Collected data entries
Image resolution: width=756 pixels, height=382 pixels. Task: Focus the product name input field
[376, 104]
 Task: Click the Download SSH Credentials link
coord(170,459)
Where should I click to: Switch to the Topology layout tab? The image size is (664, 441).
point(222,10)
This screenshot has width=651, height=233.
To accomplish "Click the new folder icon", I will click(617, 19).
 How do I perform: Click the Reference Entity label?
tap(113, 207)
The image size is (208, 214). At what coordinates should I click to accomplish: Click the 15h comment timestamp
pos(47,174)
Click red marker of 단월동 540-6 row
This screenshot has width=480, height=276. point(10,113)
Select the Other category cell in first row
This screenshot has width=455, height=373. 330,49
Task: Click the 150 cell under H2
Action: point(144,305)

...

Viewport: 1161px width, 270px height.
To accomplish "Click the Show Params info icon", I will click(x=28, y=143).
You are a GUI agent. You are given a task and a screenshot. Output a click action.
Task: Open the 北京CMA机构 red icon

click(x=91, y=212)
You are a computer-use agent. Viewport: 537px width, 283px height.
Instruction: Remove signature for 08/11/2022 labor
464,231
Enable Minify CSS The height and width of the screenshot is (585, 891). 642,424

- _Your task_: Print exactly the lines above, between the one holding "You are a GUI" and the one holding "Enable Minify CSS", inclusive, and nothing besides.

- _Solution to this problem_:
You are a GUI agent. You are given a task and a screenshot. Output a click action.
Task: Open the 北京CMA机构 red icon

click(x=91, y=212)
You are a computer-use agent. Viewport: 537px width, 283px height.
Instruction: Remove signature for 08/11/2022 labor
464,231
Enable Minify CSS The height and width of the screenshot is (585, 891). 642,424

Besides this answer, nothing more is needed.